In democracies around the world, researchers have used multiple methods to monitor elections using Twitter. These methods, however, have been limited. They often account only for the number of and keywords in relevant tweets. Our research team at the University of South Carolina is working to change this. The team is analyzing support on Twitter for the 2016 presidential candidates. It defines candidate support by four criteria: number of tweets, rhetorical tone, geographical location, and topic. By supplementing preexisting techniques, the team is not only able to say which candidates Twitter users regard more favorably—or unfavorably for that matter—but also where and why Twitter users favor that candidate. These results are promising for politicians and researchers alike hoping to influence and understand public opinion.
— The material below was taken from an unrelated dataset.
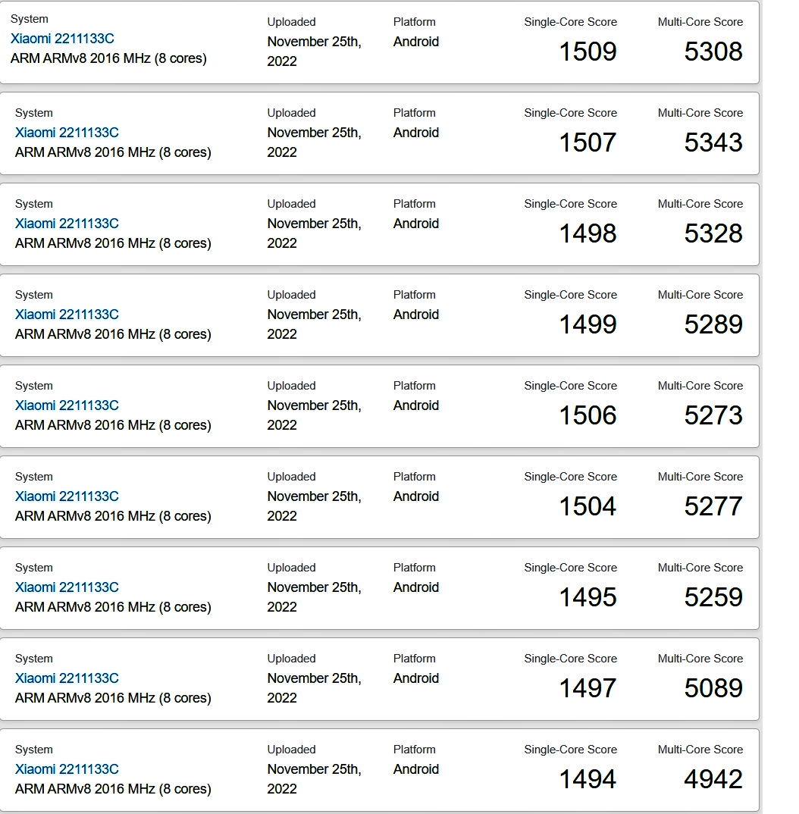Click the multi-core score 5289
799x814 pixels.
coord(713,324)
In the Nevada primary, for example, Donald Trump and Hillary Clinton should take notes. An analysis of 227,415 tweets gathered between November 2015 and mid-February 2016 revealed that Trump and Clinton are favored in the Nevadan Twittersphere. Aggregate results show that Trump was mentioned most frequently with 197,145 tweets, 73.5% of which were positive. Other candidates did not receive the same attention: Sanders received the second most tweets (12,013) followed by Clinton (7,448), Bush (5,376), Cruz (2,721), and Rubio (2,395). Attention, however, is not always a good thing. Regarding the overall tone of tweets, Sanders’ (69%) was more positive than Clinton’s (59.5%). Results varied on the Republican side. Cruz (57.1%) and Rubio (52.5%) earned mostly positive tweets, while Bush elicited 52.5% negative tweets.
Of course, aggregate results can be misleading. Month-to-month developments are key to conducting a comprehensive analysis. In the Democratic race, for example, Sanders’ aggregate tweet count was larger, but Clinton’s monthly count was more consistent. Clinton lost a few tweets between January and February, while Sanders lost 3,403. Moreover, Sanders’ positive tweets declined by 13.1% between December and February, and Clinton’s rose steadily.
The competition among Republican candidates was also dramatic. Formerly dominating in tweet volume, Trump received one-seventh the number of tweets in February as he did in January. This trend contrasts the increase in tweets related to Cruz, Rubio and Bush. Additionally, Trump received volatile rates of positivity. The Republican candidate earned a record of 84% positive tweets in December, 53% in November, and 66.1% in February. Other Republican candidates’ positive rates were negatively correlated with Trump’s for the same period.
These findings offer a glimpse of the insight that our team’s techniques can produce. While it is too early to say whether these techniques can predict elections, it is clear they can help. Since President Obama pioneered social media politicking in 2008, the strategy has become increasingly prevalent. These techniques thus offer a way to clarify the complex web of politics.